Achieving the true potential of single-cell genomics research requires cooperation and robust experimental design. Our focus issue on this subject is inspired by a large collaborative effort involving more than seventy experts who leverage single-cell technologies in a plethora of ways. Their efforts have resulted in three interconnected reviews1,2,3 that present an open discourse on the power and limitations of single-cell genomics, with a focus on considerations regarding experimental design.

The first review1 focuses on building molecular atlases of cell types and states in health, disease, and diverse populations. The review discusses considerations regarding experimental design depending on the aim of the study, including common pitfalls and challenges. The authors highlight the importance of integrating single-cell and single-nucleus transcriptomic data with data from other modalities. They discuss how molecular atlases can be leveraged to generate hypotheses and infer putative regulatory mechanisms that drive cell-fate specification and cell-state transitions.
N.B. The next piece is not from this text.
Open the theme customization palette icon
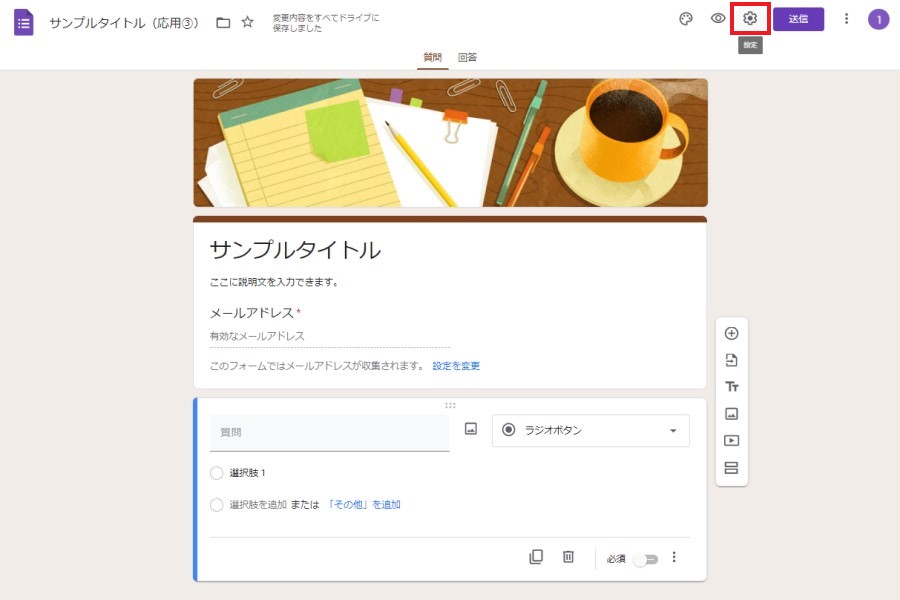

The second review2 presents best practices in computational analysis of single-cell, single-nucleus or spatial sequencing datasets. Although data analysis is performed after data collection, it should guide experimental design. The accuracy of the analysis is affected by technical and biological factors (such as cell coverage or the heterogeneity of a disease) that influence the design of the computational scheme. The authors also discuss technologies that are gaining traction (such as spatial transcriptomics and single-nucleus epigenomics), consider how data from different modalities can be integrated, and discuss how the information obtained using these technologies can expand our understanding of the nervous system.

To complete the set, our third review3 tackles the increasingly pivotal matter of validation. Single-cell genomics datasets provide extensive information that often requires validation to mitigate the risk of false discoveries. Depending on the scope of the study and the knowledge gap it aims to fill, validation approaches can range from simply confirming gene expression changes with alternative methods to assessing the function of certain cell clusters or genes in a specific context, with the latter also contributing to closing the gaps between cellular, molecular and systems neuroscience.
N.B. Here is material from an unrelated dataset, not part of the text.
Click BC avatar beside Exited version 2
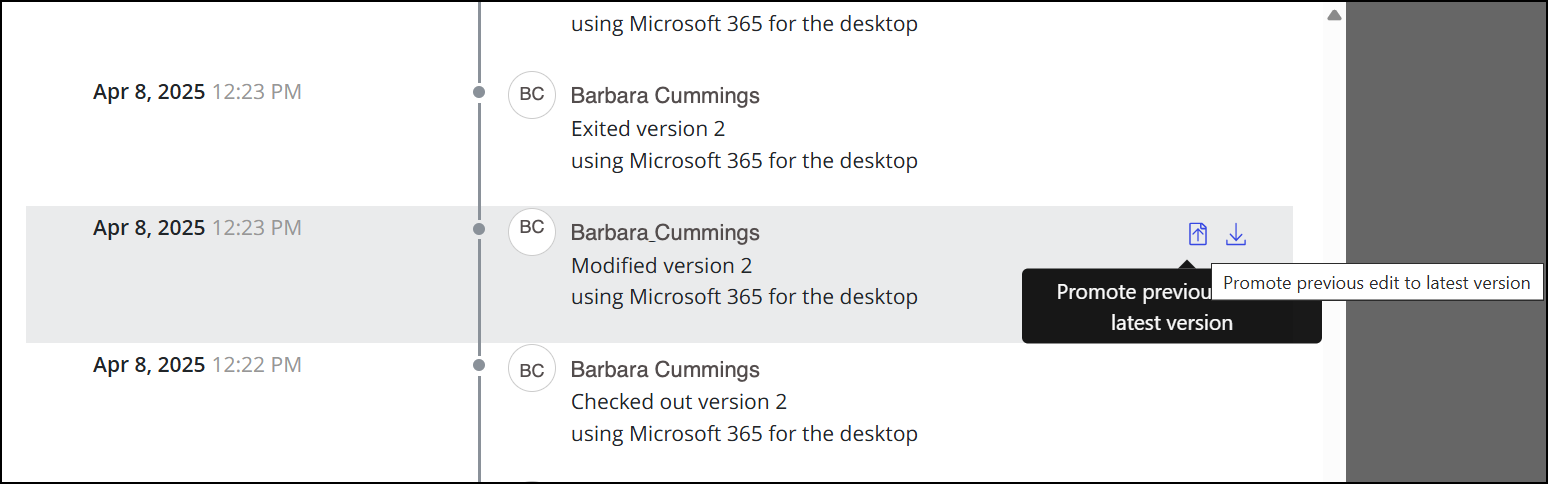 click(532, 95)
The enormous potential of single-cell genomics results, in part, from the open availability for further exploration of the generated datasets. Appropriate data- and code-sharing practices enable transparency and reproducibility, foster trust and collaboration within the scientific community, and contribute to the democratization of research. Nature Neuroscience is a champion of data sharing, as summarized in an earlier editorial4. We also recognize that data sharing should be ethical and sustainable5,6.

Single-cell genomics has been transformative for neuroscience. It enables researchers to profile thousands or millions of cells simultaneously and unbiasedly. Single-cell and single-nucleus sequencing, spatial transcriptomics and single-nucleus epigenomics will continue to expand our understanding of the cellular composition, tissue architecture, gene regulatory landscape and, crucially, function and dysfunction of the nervous system. We look forward to seeing how integrating the unbiased querying of the cellular and molecular composition of the nervous system with the study of cellular and gene functions, systems, circuits and behaviors will contribute to unveiling its complexity.